Social Media as Employability Tools for Workers with Disabilities

John Bricout
Associate Dean for Research & Community Outreach
School of Social Work, University of Texas at Arlington
johnbricout@uta.edu

Telework, or paid work using Information and Communication Technologies (ICT) has been studied as a technological accommodation or alternative work arrangement for people with disabilities (Sanford & Milchus, 2006). The technology tends to be largely presented as a point of entry, or a bridge to otherwise unobtainable employment opportunities, overcoming physical, sensory and spatial barriers, but it also has the potential to develop social capital and networks for people with disabilities (Baker, Moon & Ward, 2006; Bricout, Baker, Ward & Moon, 2009). As a technology-driven workplace accommodation, however, telework is simply one avenue for increasing the employability of people with disabilities and ought to be couched in the context of broader Web-based tools, such as online job-matching platforms (Morgan, 2008). The employment power of telework has the potential to be greatly enhanced through more informal Web-based communities that enhance social inclusion.
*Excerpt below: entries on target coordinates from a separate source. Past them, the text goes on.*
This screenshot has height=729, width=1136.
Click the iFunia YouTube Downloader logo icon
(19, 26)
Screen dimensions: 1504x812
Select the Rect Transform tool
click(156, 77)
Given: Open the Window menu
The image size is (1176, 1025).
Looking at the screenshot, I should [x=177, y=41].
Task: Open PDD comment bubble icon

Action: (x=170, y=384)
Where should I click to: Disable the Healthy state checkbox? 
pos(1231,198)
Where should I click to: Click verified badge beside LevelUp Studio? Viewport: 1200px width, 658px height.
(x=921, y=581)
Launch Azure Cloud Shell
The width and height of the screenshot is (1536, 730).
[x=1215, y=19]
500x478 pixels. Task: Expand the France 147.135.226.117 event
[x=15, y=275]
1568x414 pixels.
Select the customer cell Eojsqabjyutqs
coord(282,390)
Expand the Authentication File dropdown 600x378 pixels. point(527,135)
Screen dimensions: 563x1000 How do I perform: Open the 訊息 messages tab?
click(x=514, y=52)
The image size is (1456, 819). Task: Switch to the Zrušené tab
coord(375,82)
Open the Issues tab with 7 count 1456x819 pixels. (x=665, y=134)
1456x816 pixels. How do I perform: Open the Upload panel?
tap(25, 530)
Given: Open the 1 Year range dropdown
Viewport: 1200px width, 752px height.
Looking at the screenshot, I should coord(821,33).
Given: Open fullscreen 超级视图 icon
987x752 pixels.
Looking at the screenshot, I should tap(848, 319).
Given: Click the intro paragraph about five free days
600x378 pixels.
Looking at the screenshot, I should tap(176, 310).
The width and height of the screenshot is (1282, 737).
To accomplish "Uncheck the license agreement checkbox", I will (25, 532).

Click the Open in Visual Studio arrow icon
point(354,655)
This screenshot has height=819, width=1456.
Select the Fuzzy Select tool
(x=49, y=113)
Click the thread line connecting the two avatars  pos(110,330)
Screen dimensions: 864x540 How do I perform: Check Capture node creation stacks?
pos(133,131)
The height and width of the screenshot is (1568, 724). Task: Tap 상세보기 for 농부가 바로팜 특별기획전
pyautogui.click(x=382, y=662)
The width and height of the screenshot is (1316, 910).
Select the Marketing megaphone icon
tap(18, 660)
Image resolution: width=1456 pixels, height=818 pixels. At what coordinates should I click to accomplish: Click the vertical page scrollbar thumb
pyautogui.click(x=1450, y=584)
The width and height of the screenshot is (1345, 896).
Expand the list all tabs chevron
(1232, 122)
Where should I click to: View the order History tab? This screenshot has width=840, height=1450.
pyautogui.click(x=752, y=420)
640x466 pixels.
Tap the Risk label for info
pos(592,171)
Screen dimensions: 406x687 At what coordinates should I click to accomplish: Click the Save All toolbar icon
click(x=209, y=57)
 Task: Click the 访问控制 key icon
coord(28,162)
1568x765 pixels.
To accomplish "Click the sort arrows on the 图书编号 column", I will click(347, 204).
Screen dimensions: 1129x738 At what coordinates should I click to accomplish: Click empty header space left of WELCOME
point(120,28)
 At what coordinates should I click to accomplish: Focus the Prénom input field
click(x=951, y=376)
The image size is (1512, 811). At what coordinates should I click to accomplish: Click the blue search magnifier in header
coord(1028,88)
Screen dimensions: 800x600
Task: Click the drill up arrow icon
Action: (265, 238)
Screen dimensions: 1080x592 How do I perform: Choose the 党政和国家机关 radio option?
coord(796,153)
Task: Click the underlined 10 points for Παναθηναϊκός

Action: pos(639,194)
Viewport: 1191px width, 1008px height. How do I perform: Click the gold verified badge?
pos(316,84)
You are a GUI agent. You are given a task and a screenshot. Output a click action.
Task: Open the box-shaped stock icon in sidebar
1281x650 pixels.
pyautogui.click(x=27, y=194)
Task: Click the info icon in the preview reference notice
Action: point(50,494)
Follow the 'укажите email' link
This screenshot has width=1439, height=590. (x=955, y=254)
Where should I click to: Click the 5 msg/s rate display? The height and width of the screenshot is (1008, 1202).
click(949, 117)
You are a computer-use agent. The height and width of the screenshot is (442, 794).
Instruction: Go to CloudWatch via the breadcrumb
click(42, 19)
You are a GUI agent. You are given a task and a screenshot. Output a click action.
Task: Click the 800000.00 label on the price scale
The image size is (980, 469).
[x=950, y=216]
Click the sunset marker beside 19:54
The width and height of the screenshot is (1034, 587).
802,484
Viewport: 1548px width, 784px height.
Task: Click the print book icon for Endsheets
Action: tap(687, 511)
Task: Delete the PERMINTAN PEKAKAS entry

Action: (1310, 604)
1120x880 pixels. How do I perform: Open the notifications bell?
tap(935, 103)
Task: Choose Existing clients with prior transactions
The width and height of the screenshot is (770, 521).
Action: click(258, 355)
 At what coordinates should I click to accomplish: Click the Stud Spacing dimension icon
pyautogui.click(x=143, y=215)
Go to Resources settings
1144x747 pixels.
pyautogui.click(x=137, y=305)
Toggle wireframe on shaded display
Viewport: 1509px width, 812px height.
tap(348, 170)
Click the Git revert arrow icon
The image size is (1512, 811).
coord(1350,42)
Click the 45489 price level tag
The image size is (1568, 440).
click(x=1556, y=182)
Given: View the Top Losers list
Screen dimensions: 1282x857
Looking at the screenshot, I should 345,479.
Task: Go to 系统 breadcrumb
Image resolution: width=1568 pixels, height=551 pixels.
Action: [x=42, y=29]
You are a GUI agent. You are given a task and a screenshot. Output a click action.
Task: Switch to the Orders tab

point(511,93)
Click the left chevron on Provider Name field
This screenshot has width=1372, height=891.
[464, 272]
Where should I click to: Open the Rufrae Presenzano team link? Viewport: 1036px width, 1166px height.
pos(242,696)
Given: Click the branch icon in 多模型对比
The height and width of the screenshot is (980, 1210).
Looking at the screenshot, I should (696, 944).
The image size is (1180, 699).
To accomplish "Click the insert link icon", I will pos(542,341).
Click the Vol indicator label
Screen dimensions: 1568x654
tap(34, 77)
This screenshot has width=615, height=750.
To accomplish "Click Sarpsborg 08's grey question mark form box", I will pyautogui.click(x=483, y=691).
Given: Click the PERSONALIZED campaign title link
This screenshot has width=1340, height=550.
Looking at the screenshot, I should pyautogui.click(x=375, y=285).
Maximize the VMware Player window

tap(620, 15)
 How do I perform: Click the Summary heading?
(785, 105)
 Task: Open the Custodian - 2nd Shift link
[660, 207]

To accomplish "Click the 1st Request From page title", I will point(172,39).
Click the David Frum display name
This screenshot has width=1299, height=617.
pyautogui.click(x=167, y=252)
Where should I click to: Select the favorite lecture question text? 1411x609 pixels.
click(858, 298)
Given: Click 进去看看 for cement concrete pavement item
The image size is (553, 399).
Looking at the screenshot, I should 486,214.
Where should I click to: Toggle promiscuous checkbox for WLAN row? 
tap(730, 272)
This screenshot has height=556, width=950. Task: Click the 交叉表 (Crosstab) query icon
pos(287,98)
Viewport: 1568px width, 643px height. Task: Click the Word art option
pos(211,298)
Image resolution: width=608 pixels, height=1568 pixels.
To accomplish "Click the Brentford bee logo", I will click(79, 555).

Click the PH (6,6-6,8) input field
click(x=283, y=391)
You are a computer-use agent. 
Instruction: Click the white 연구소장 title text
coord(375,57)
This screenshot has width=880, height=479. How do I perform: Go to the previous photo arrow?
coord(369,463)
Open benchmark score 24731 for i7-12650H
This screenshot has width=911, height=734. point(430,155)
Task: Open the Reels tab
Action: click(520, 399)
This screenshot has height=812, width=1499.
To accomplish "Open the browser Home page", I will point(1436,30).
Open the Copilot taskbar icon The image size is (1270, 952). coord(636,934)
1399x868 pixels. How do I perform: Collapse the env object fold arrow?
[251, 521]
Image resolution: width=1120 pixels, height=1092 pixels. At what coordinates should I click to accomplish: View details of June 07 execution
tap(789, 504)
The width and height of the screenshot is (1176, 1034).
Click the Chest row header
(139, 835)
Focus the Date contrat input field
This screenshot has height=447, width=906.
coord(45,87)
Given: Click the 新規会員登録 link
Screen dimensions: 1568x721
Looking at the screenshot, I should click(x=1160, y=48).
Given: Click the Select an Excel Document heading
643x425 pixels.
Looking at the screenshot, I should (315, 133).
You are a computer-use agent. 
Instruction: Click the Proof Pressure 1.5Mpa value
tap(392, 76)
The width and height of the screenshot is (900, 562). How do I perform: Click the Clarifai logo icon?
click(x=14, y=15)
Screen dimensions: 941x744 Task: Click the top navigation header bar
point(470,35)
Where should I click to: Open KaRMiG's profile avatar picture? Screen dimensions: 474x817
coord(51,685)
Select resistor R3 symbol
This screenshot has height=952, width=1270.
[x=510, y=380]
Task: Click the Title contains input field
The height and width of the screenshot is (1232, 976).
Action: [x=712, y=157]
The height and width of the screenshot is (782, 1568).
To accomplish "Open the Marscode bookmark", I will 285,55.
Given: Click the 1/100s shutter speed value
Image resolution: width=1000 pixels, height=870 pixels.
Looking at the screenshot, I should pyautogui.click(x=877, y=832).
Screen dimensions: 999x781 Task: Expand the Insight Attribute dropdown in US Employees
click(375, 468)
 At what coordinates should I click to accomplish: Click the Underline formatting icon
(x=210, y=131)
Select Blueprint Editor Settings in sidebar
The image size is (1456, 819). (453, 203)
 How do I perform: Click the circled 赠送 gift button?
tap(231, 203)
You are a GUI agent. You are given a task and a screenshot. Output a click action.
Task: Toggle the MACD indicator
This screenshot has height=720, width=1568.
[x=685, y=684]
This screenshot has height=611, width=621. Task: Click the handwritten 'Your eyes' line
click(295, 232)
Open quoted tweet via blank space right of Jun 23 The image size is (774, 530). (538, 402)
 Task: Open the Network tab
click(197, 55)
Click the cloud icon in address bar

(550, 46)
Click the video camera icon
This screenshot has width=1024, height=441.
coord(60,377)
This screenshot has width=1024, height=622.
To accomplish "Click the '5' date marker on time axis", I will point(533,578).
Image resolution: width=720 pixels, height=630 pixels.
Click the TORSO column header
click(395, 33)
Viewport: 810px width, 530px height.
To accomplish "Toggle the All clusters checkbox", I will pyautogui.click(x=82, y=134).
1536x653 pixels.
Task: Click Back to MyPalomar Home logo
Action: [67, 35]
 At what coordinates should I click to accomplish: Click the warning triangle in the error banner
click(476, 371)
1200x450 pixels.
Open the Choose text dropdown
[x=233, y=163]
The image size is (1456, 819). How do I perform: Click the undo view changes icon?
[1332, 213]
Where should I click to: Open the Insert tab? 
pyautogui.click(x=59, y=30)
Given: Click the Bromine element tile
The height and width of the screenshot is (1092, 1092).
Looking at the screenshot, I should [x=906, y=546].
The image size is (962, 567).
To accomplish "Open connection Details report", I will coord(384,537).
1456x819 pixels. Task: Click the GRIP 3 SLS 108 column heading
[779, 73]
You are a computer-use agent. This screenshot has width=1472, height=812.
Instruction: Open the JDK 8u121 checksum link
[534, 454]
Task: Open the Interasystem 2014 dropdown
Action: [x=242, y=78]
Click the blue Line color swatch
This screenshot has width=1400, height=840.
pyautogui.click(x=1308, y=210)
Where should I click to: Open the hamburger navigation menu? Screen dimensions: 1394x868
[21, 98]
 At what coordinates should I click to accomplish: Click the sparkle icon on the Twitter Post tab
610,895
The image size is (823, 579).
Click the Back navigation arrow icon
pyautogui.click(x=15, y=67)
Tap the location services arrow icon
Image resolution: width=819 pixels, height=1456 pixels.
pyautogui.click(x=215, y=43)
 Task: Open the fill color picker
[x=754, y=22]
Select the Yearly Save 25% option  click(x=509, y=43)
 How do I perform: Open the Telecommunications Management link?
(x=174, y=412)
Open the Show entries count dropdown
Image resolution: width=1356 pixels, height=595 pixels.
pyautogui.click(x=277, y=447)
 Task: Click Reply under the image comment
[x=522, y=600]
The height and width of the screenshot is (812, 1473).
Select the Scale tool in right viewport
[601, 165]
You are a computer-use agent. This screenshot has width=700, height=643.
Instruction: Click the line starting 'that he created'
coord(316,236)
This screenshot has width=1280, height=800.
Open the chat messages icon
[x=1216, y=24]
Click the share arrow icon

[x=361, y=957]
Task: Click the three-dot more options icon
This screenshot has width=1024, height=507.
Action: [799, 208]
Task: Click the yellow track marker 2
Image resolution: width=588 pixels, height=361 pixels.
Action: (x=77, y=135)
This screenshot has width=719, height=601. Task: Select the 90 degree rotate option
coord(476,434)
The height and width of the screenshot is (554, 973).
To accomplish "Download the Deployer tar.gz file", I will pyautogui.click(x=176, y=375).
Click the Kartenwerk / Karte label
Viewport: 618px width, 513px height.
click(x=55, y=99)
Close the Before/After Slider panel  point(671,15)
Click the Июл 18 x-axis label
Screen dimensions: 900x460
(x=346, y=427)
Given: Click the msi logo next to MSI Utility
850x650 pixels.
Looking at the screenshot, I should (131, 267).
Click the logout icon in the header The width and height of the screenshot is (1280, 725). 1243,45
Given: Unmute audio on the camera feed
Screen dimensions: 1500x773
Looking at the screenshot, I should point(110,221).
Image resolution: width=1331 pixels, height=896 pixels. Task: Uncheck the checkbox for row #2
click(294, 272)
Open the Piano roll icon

Social inclusion is critical not only to the employability of people with disabilities but also to their broader welfare, and must include social networks that extend beyond the workplace (Redley, 2009). The social aspects of work and workplace learning were secondary to access issues until the rise of social media in recent years made relationship-based exchanges of information and assistance center stage. With social media, online platforms began to resemble offline communities with multiple links across boundaries, while also bearing the clustering and networked characteristics of social relations (Hampton, Sessions, & Her, 2011).

Recently, the online habits of people with disabilities have come under study in terms of online or e-learning (Fitchen, et al., 2009), computer competence (Wong, et al., 2009) and use of blogs (McClimens & Gordon, 2009). Studies of workplace inclusion for people with disabilities have tended to emphasize social opportunities, differentiating between at-work social opportunities, which were relatively common, and after-work opportunities, which were rare (i.e., Fillary & Pernice, 2006; Jahoda, et al., 2009). Web-based platforms for social interaction and networking, such as blogs have the potential to increase work-related social networks and relationships (Changsorn, 2008). Anecdotally, online social media such as Facebook, Twitter, and LinkedIn have facilitated new forums for networking by people with disabilities that cross the workplace boundary, enhancing social inclusion.

Social media have the potential to significantly increase the participation of people with disabilities in employment, particularly if linked to telework, provided that network building issues are addressed. To understand the structural and process attributes of social media that foster the development of online work-related communities will require an examination of the social, as well as technological architecture of connectivity. A new model delineating the role of social media and telework in developing online communities that foster the inclusion and employability of people with disabilities will be presented, drawing upon social learning, knowledge diffusion and innovation frameworks. Implications of this model for future empirical research and social policy development will be discussed.